WORK TO COMPLETE
1: Reproduce the stretch of the water-droplet problem below from "Consider a pipe" through "of the pipe.".
2: Translate this sentence from the water-droplet problem below into Spanish: "When a water droplet mixes with another water droplet, it assumes the speed of the water droplet it is mixing with."

DOCUMENT TEXT

════════════════

Consider a pipe of length L. The pipe has N water droplets at N different positions within it. Each water droplet is moving towards the end of the pipe(x=L) at different rates. When a water droplet mixes with another water droplet, it assumes the speed of the water droplet it is mixing with. Determine the no of droplets that come out of the end of the pipe.
Refer to the figure below:
The numbers on circles indicates speed of water droplets
Input: length = 12, position = [10, 8, 0, 5, 3], speed = [2, 4, 1, 1, 3] Output: 3 Explanation: Droplets starting at x=10 and x=8 become a droplet, meeting each other at x=12 at time =1 sec. The droplet starting at 0 doesn't mix with any other droplet, so it is a drop by itself. Droplets starting at x=5 and x=3 become a single drop, mixing with each other at x=6 at time = 1 sec. Note that no other droplets meet these drops before the end of the pipe, so the answer is 3. Refer to the figure below Numbers on circles indicates speed of water droplets.
This problem uses greedy technique.
A drop will mix with another drop if two conditions are met:
1. If the drop is faster than the drop it is mixing with
2. If the position of the faster drop is behind the slower drop.

════════════════

EXTRACTED RECORDS
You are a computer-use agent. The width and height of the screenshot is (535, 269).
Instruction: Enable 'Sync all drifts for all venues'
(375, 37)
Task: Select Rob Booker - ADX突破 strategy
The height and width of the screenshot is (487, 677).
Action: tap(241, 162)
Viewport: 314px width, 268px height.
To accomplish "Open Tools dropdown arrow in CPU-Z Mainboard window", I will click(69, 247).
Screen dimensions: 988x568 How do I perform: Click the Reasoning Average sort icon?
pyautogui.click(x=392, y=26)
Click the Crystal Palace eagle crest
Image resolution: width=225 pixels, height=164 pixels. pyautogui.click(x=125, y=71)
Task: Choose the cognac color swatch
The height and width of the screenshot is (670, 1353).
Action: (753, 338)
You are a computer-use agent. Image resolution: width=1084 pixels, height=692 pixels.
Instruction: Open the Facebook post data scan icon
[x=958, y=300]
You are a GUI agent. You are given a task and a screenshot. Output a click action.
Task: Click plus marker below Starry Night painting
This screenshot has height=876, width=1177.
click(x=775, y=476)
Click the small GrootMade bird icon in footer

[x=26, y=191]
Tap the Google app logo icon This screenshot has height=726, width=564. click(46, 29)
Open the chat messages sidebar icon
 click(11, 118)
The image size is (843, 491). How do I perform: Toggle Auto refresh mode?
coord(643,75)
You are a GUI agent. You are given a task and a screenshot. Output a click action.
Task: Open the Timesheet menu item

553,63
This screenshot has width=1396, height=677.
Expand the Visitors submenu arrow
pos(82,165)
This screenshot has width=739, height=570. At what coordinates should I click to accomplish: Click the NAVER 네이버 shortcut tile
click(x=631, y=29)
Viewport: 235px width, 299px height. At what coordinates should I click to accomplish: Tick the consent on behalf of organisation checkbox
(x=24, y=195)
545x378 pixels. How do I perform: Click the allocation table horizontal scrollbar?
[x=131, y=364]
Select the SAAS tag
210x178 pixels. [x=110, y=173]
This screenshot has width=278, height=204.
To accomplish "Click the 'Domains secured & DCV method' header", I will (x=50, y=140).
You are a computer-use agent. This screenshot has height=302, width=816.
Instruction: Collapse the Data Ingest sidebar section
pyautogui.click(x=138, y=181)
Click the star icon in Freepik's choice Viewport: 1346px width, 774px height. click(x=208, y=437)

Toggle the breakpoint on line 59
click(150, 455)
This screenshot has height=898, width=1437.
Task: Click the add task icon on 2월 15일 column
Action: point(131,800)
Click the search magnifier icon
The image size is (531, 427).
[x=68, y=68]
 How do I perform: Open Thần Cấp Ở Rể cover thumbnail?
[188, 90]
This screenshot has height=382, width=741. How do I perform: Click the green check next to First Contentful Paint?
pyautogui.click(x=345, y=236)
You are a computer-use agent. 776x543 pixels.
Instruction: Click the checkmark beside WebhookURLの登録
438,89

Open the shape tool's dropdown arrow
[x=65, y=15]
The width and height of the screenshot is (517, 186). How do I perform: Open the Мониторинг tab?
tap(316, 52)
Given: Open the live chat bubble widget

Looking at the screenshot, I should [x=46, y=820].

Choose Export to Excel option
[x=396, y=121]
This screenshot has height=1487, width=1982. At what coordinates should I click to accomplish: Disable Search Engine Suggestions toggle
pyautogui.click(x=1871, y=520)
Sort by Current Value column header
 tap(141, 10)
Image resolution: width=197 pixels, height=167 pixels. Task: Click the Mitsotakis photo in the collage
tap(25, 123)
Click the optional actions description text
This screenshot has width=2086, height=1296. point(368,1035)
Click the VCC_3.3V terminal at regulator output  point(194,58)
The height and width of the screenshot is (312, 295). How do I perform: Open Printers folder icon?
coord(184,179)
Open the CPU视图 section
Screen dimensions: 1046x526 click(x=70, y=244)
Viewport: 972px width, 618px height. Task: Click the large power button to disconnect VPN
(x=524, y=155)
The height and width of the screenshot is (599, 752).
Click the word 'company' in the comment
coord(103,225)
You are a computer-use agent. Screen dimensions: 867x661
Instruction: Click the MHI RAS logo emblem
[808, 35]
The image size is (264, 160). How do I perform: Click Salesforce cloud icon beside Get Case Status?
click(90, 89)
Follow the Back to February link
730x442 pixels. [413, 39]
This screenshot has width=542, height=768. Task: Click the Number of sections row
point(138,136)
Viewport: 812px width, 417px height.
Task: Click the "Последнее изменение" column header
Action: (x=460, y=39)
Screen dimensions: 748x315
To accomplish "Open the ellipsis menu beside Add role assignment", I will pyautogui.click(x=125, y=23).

════════════════

SOLUTIONS PER TASK
1:
Consider a pipe of length L. The pipe has N water droplets at N different positions within it. Each water droplet is moving towards the end of the pipe(x=L) at different rates. When a water droplet mixes with another water droplet, it assumes the speed of the water droplet it is mixing with. Determine the no of droplets that come out of the end of the pipe.

2: Cuando una gota de agua se mezcla con otra gota de agua, adopta la velocidad de la gota de agua con la que se mezcla.